If that sounds chaotic, consider what it means. Every time a bilingual person reads or hears a word, their brain is running two searches at once. Both languages are firing. Both are competing for selection. And this happens so fast, so automatically, that the person never notices.

What does this mean for someone studying a second language? It means the old advice of "think in your target language" is not quite right. The brain already activates both languages whether the learner wants it to or not. The real skill is not silencing one language. The skill is training the control system that manages the competition.

The Switch Inside Your Head

If both languages are always active, there must be a mechanism that prevents chaos. A bilingual speaker does not accidentally say *gato* when they mean to say "cat." Something in the brain is selecting the right language and suppressing the wrong one.

In 1998, David Green at University College London published the Inhibitory Control Model [6]. His idea was not that the brain turns off the unwanted language. Instead, it actively suppresses it. And the suppression is proportional to the activation. The dominant language, because it is more strongly activated, requires more inhibition when the speaker is using the weaker language. This creates a counterintuitive prediction: switching back into the dominant language should be harder than switching into the weaker one, because the dominant language has been more strongly suppressed.

Experiments confirmed this. The phenomenon is called asymmetric switch costs. It takes more time and effort to switch from L2 back to L1 than from L1 to L2. The brain is literally fighting its own suppression.

But where in the brain does this control happen? In 2006, Jenny Crinion and her colleagues at University College London published a study in *Science* that pinpointed a key player [2]. Using brain imaging on German-English and Japanese-English bilinguals during a word-meaning task, they found that the left caudate nucleus, a structure buried deep inside the brain within the basal ganglia, responded specifically when the language of words changed. It was not responding to meaning. It was responding to the language tag. The left caudate was acting as a language switch.

This was a surprise. The caudate is not part of the language cortex. It sits deep in the brain's motor-control circuitry. But it turned out to be perfectly positioned: it connects to the prefrontal cortex above and to the rest of the basal ganglia below, forming a control circuit that monitors which language is active and adjusts accordingly.

Later work by Jubin Abutalebi and colleagues at the University of Milan added another region to the control network: the anterior cingulate cortex, or ACC, a curved strip of cortex that monitors conflicts between competing responses [7]. They found that bilinguals used the ACC more efficiently than monolinguals during conflict tasks, and that bilingual ACC gray matter volume was larger. The brain was physically remodeling itself in response to a lifetime of managing two languages.
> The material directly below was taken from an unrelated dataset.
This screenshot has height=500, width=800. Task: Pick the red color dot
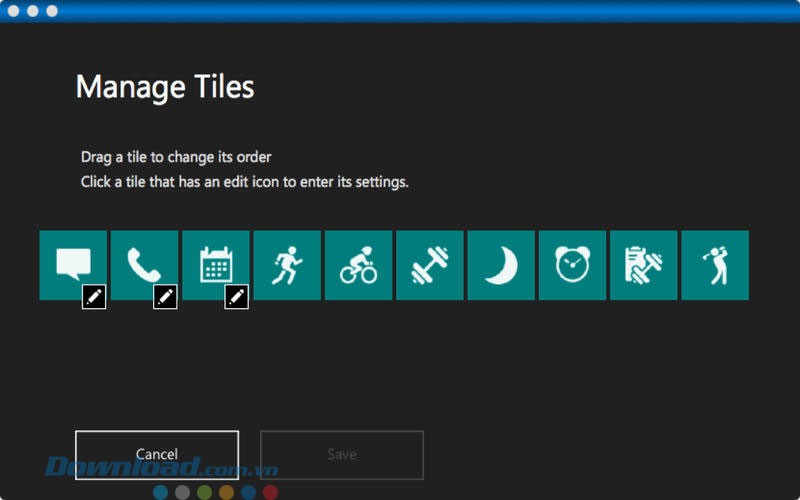(270, 492)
When You Learned Changes Where It Lives

In 1997, a study appeared in *Nature* that made headlines. Karl Kim and Joy Hirsch at Memorial Sloan Kettering Cancer Center in New York scanned the brains of twelve bilingual volunteers using fMRI while they silently generated sentences in each of their languages [8].

Six were early bilinguals who had learned both languages before age six. Six were late bilinguals who had learned their second language as teenagers. What Kim and Hirsch found was this: in Wernicke's area, the brain region associated with language understanding (a patch of cortex in the left temporal lobe), both groups showed overlapping activation for both languages. No separation. But in Broca's area, the region linked to language production (in the left frontal lobe), something different happened. Late bilinguals showed two distinct activation clusters, separated by several millimeters. Early bilinguals showed a single, overlapping cluster.
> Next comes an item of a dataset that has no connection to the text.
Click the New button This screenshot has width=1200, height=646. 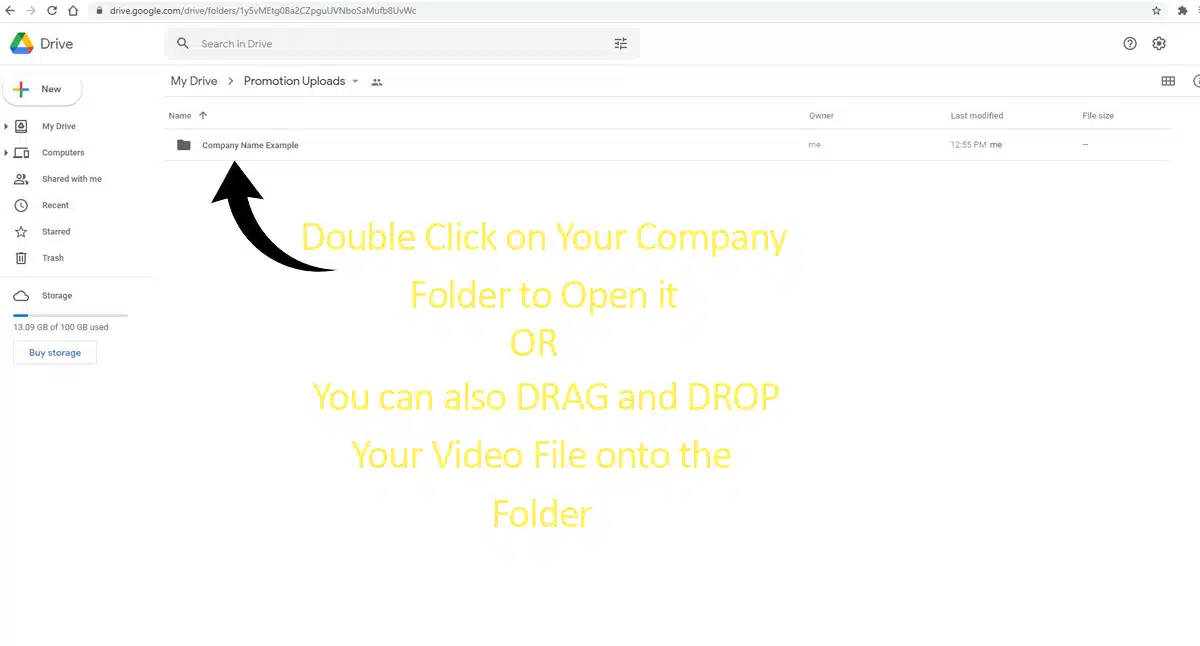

The interpretation: the age at which a language is learned affects where the brain stores its production machinery. Learn early, and both languages share the same frontal real estate. Learn late, and the brain carves out adjacent but separate patches.

Seven years later, Andrea Mechelli at University College London added a structural dimension [9]. Using voxel-based morphometry on the brains of English-Italian bilinguals, Mechelli found that gray matter density in the left inferior parietal cortex was higher in bilinguals than monolinguals. The density correlated positively with proficiency and negatively with age of acquisition. Early, highly proficient bilinguals had the densest parietal cortex. Late, low-proficiency learners had the least structural change. The brain was not merely reorganizing its functions. It was physically growing more tissue in the regions that handled bilingual processing. This study was published as a brief communication in *Nature*, just one page long, and it has been cited over 800 times.

What does this mean practically? For parents deciding whether to raise children bilingually, the neuroscience points in one direction: earlier is structurally different from later. A child who grows up hearing two languages will likely store them in more overlapping brain tissue, with less need for the effortful control systems that late learners rely on. But "later" does not mean "too late." Proficiency can partially compensate for late acquisition, and brain structure continues to change throughout life.

The Scanner Speaks Forty-Five Languages

For most of the twentieth century, language research was limited to English speakers. This created an enormous blind spot. English has rigid word order, no grammatical gender, limited verb morphology, and uses the Latin alphabet. Generalizing from English to all languages is like studying one species of bird and claiming to understand flight.

In 2022, Saima Malik-Moraleda and Ev Fedorenko at MIT published a study in *Nature Neuroscience* that tried to close this gap [10]. Their team scanned the brains of eighty-six bilingual speakers across forty-five languages from twelve language families, ranging from Mandarin to Swahili to Finnish to Basque. While in the scanner, participants listened to translations of passages from *Alice in Wonderland*.

The result was striking: every single language activated the same left-lateralized fronto-temporal network. The topography was so consistent that the correlation between activation maps for different languages approached r = 0.88 in the left hemisphere. Turkish and Norwegian. Mandarin and Tagalog. The same neural neighborhood.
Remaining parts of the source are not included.